-- start of DATASET EXCERPTS --

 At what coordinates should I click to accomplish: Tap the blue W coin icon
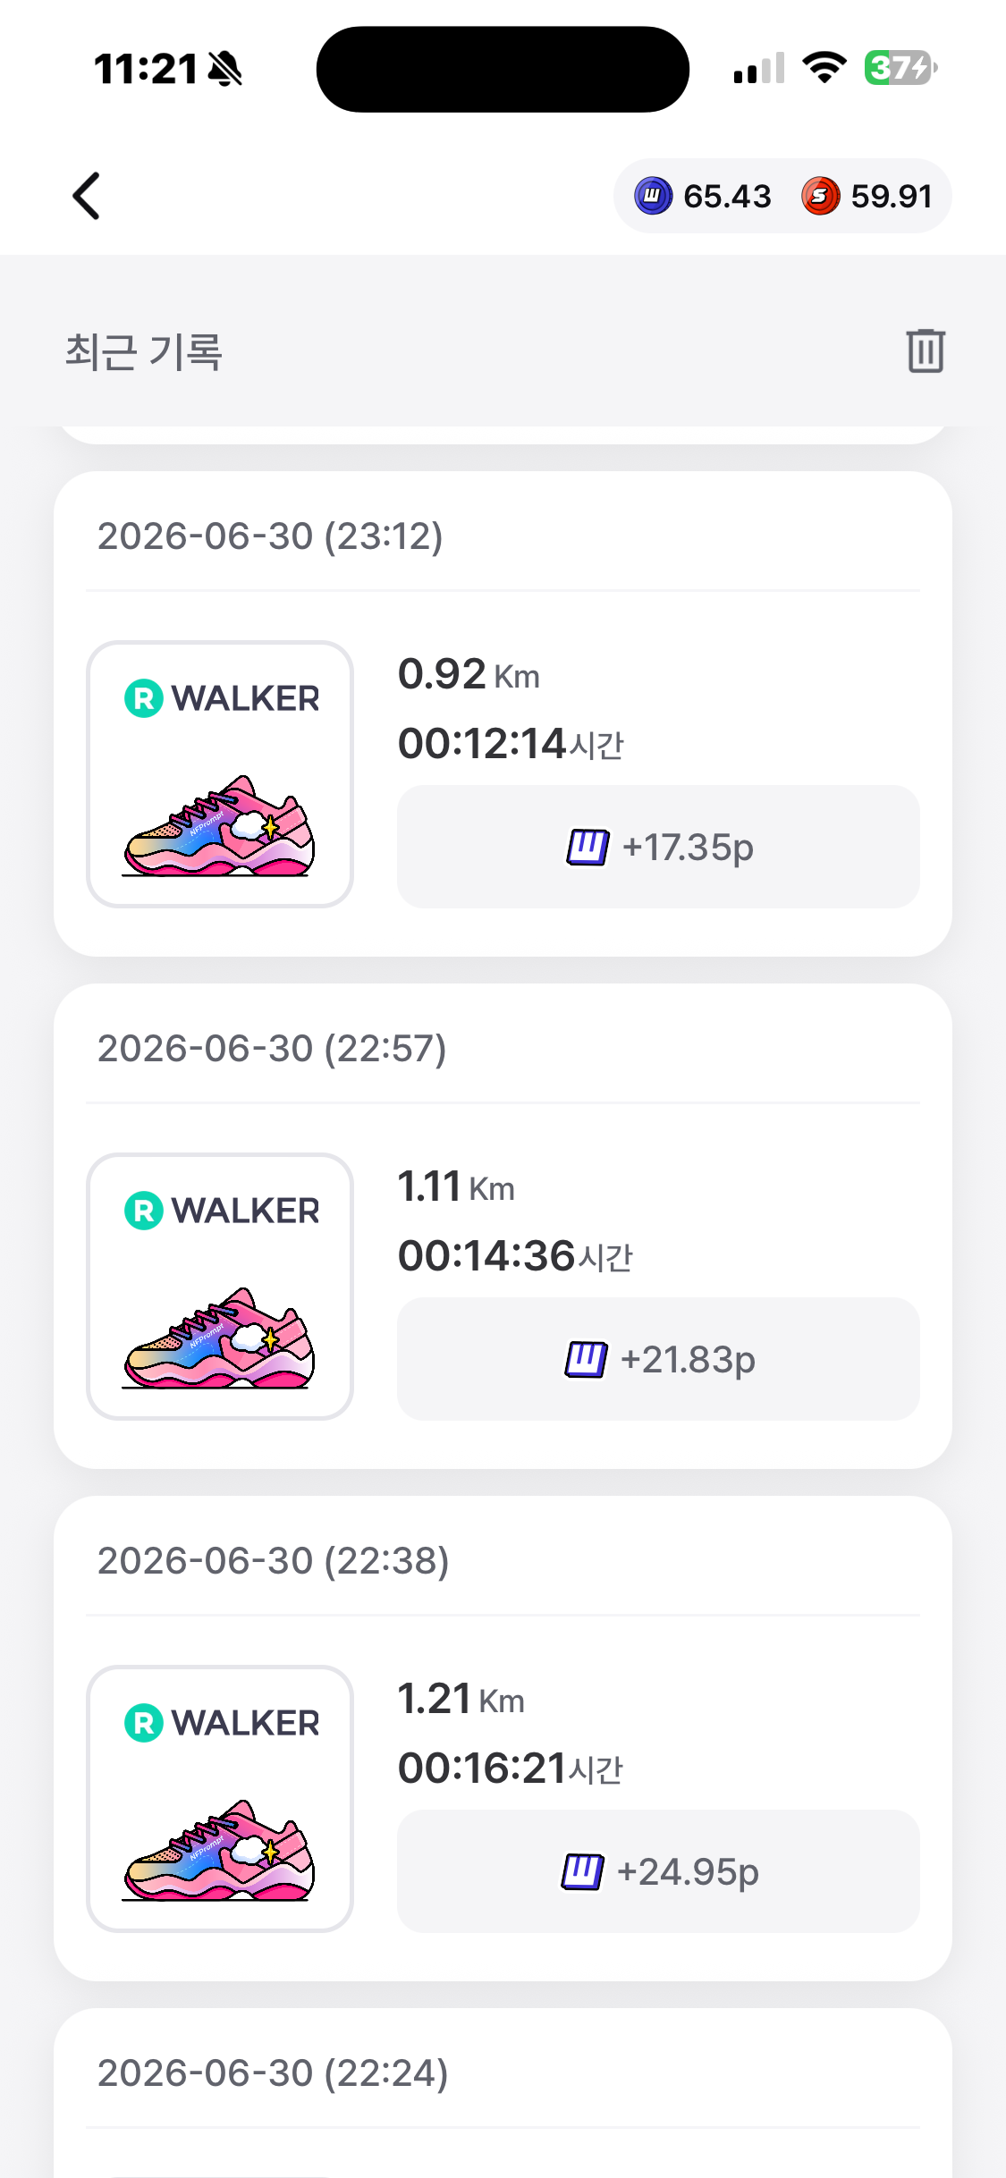point(653,196)
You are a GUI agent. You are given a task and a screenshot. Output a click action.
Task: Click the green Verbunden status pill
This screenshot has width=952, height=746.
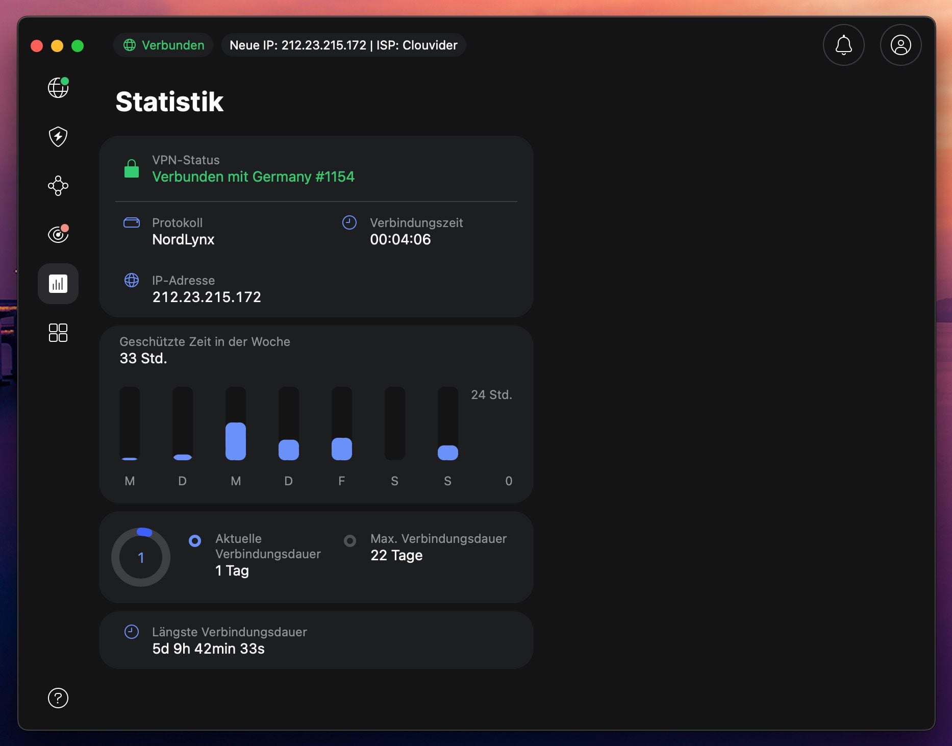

-- end of DATASET EXCERPTS --

### DIRECTIVE
Format the lines above as a Markdown table with two columns, Row and Line, where Row holds the row number and Line holds the text of each line. Skip any blank lines and leave the pictures out.

### EXERCISE RESPONSE
| Row | Line |
|---|---|
| 1 |  At what coordinates should I click to accomplish: Tap the blue W coin icon |
| 2 | point(653,196) |
| 3 | You are a GUI agent. You are given a task and a screenshot. Output a click action. |
| 4 | Task: Click the green Verbunden status pill |
| 5 | This screenshot has width=952, height=746. |